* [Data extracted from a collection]
···

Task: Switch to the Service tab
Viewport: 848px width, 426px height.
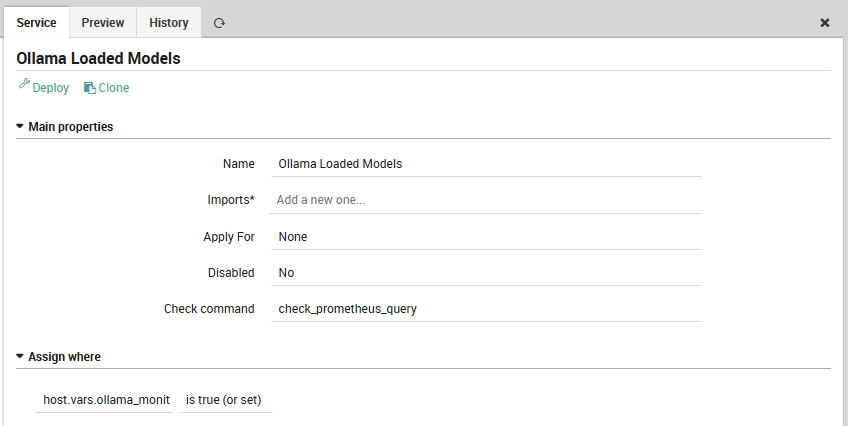Action: click(37, 23)
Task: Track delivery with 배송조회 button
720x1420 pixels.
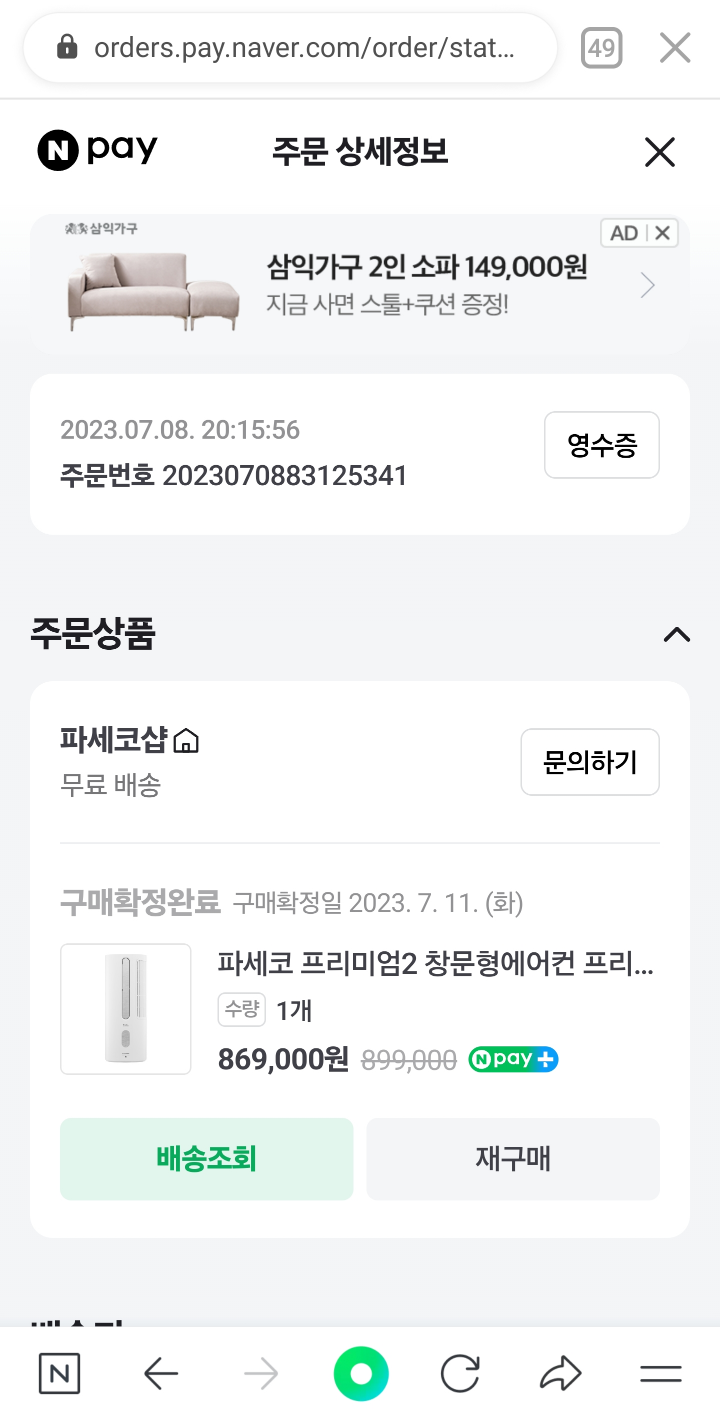Action: 207,1159
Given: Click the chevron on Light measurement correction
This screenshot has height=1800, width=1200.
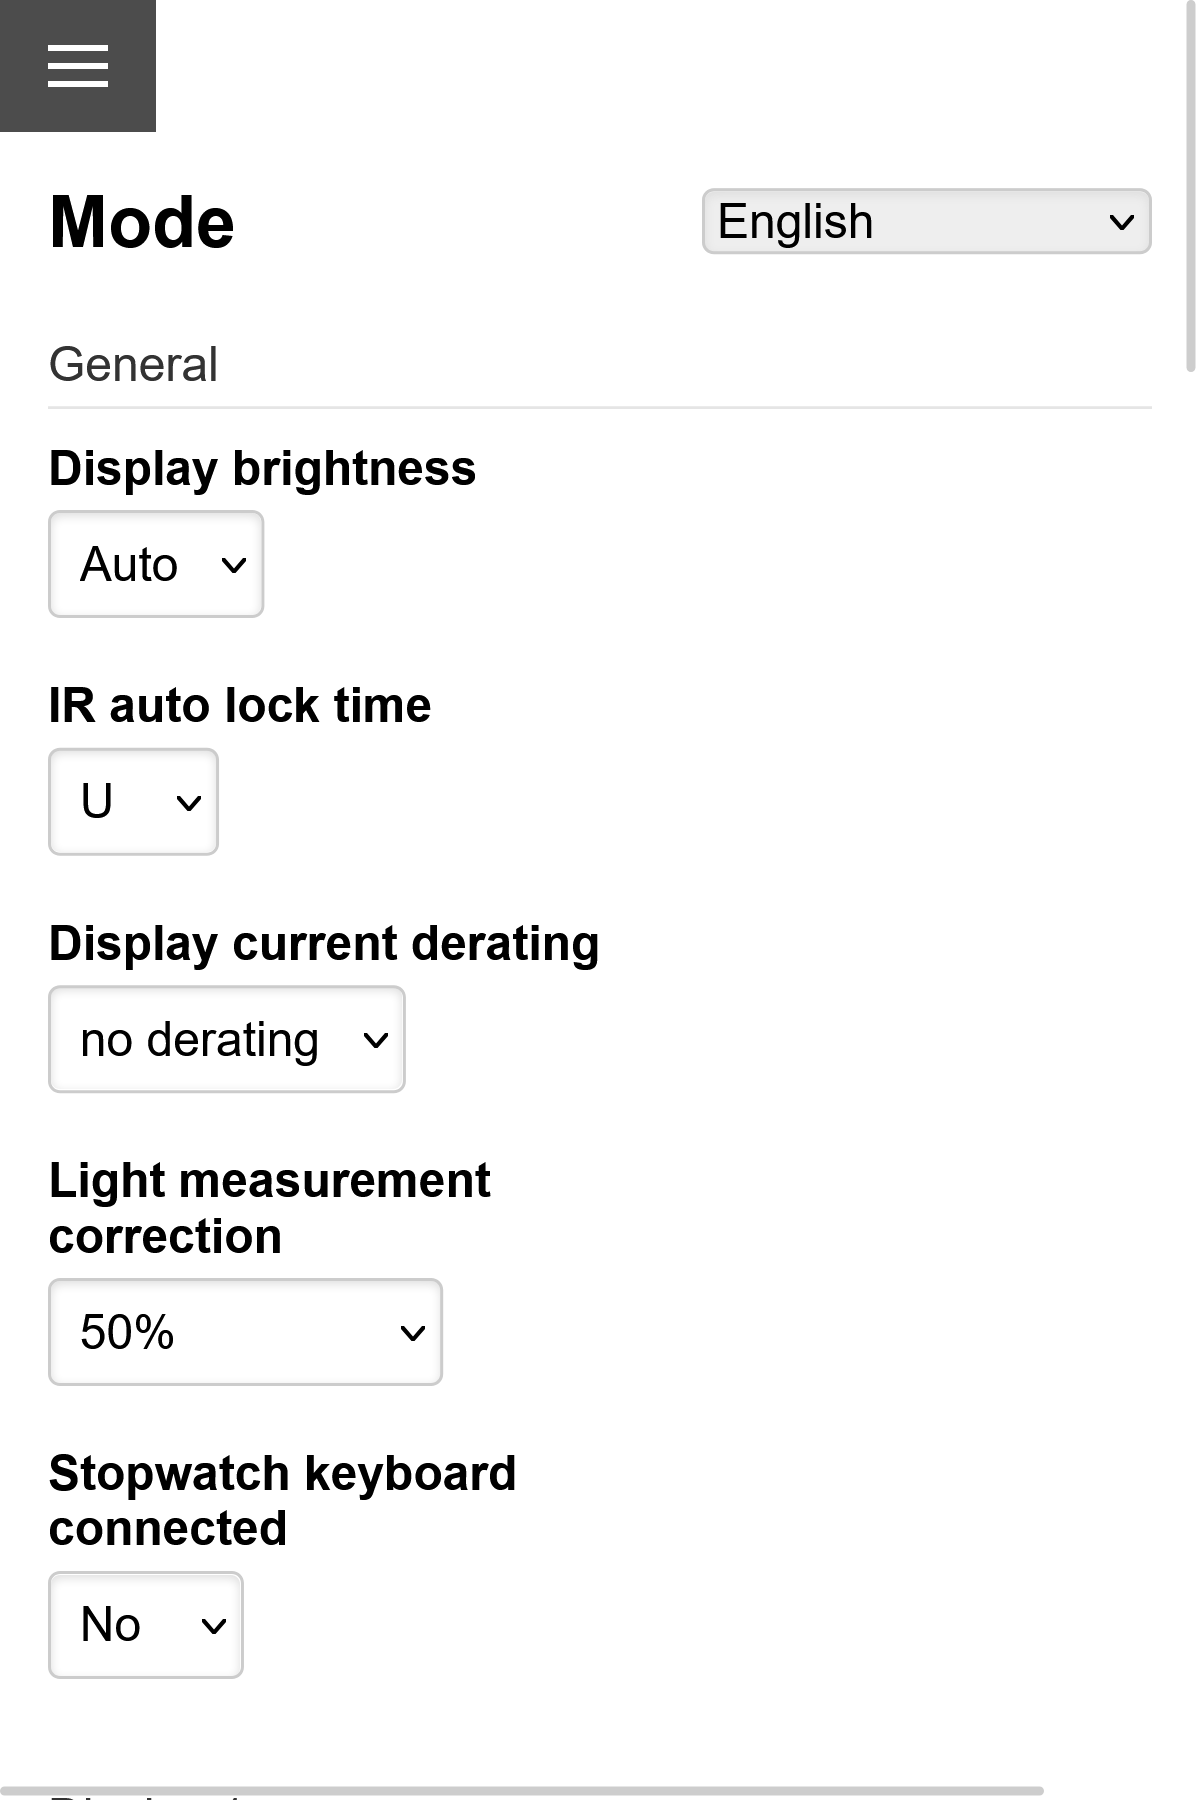Looking at the screenshot, I should click(x=413, y=1332).
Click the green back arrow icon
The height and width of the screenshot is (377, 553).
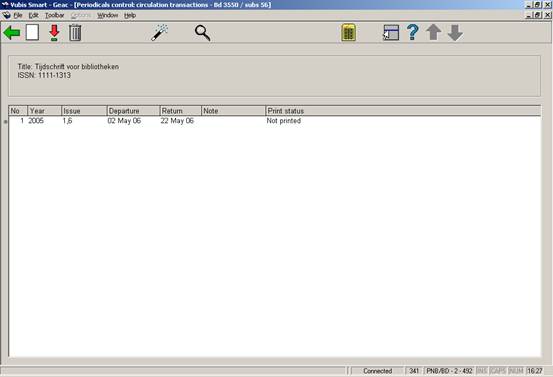click(x=12, y=33)
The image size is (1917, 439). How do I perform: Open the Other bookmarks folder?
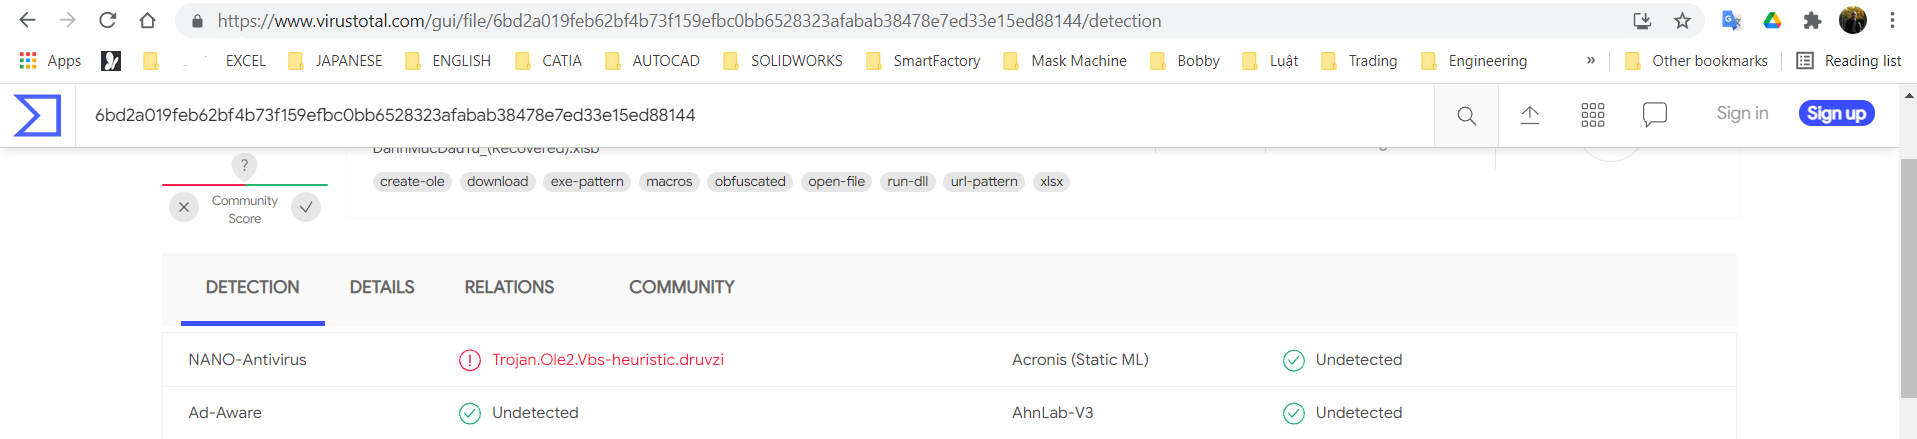pyautogui.click(x=1697, y=61)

···

Keeping the pictures out, output the records from above exactly and completely.

* [Written reply]
Task: Switch to the Service tab
Viewport: 848px width, 426px height.
Action: click(37, 23)
Task: Track delivery with 배송조회 button
720x1420 pixels.
Action: 207,1159
Given: Click the chevron on Light measurement correction
This screenshot has height=1800, width=1200.
Looking at the screenshot, I should click(x=413, y=1332).
Click the green back arrow icon
The height and width of the screenshot is (377, 553).
click(x=12, y=33)
The image size is (1917, 439). How do I perform: Open the Other bookmarks folder?
pyautogui.click(x=1697, y=61)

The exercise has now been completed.